1950's tax preparation: plugboard programming with an IBM 403 Accounting Machine - franzb
http://www.righto.com/2017/04/1950s-tax-preparation-plugboard.html
======
Finnucane
Back in the 1980s I worked for a guy who wrote accounting systems, mainly in
COBOL for Wang VS systems, which were still a thing at the time. One of our
clients had an old plugboard system--we were helping them replace it. There
was one person left at the company who knew how to run it, and no one who knew
how to program the plugboards. If anything happened to the boards, they were
SOL.

------
mrbill
Sparkler Filters [1] in Conroe, TX is still using an IBM 402 for daily
operations and bookkeeping.

[1]
[http://ibm-1401.info/402.html#SparkleFilters](http://ibm-1401.info/402.html#SparkleFilters)
[https://www.youtube.com/watch?v=pxCZ35y3O04](https://www.youtube.com/watch?v=pxCZ35y3O04)

------
zeteo
Although not designed for it, old-school punched card machines were capable of
pretty sophisticated computations. Here's a tidbit from Richard Feynman [1] on
the crucial part played by IBM machines in the Manhattan Project circa 1945.
They had even implemented a form of pipeline parallelism:

> Anyway we decided that the big problem--which was to figure out exactly what
> happened during the bomb's implosion, so you can figure out exactly how much
> energy was released and so on--required much more calculating than we were
> capable of. A clever fellow by the name of Stanley Frankel realized that it
> could possibly he done on IBM machines. The IBM company had machines for
> business purposes, adding machines called tabulators for listing sums, and a
> multiplier that you put cards in and it would take two numbers from a card
> and multiply them. There were also collators and sorters and so on.

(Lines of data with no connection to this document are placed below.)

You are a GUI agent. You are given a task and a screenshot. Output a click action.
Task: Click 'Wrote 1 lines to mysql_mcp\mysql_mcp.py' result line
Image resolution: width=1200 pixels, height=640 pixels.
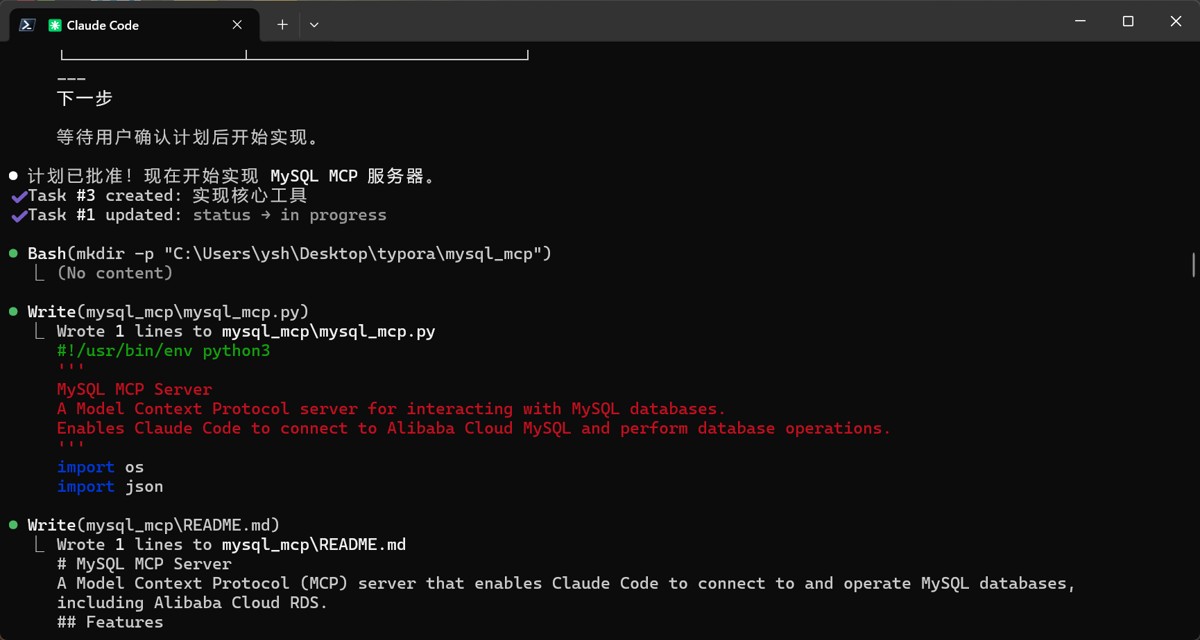(245, 331)
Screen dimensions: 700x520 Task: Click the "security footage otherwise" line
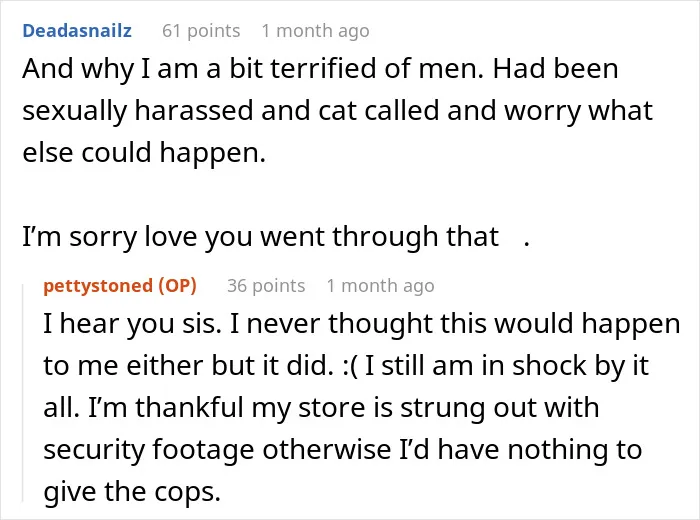[342, 450]
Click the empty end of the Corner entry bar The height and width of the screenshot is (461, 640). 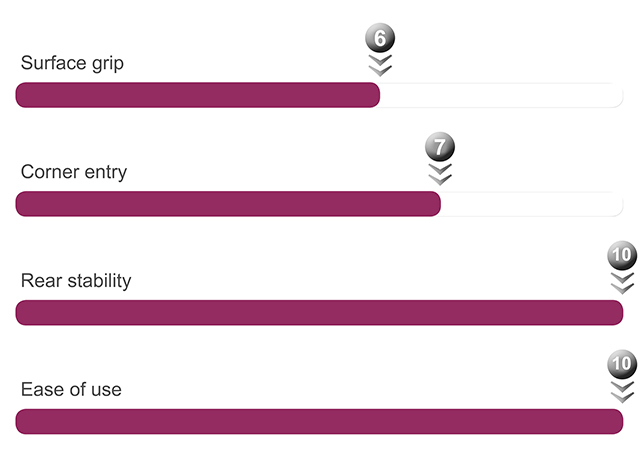coord(532,204)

> So Frankel figured out a nice program. If we got enough of these machines in
> a room, we could take the cards and put them through a cycle. Everybody who
> does numerical calculations now knows exactly what I'm talking about, but
> this was kind of a new thing then--mass production with machines. We had
> done things like this on adding machines. Usually you go one step across,
> doing everything yourself. But this was different--where you go first to the
> adder, then to the multiplier, then to the adder, and so on. So Frankel
> designed this system and ordered the machines from the IBM company because
> we realized it was a good way of solving our problems. [...]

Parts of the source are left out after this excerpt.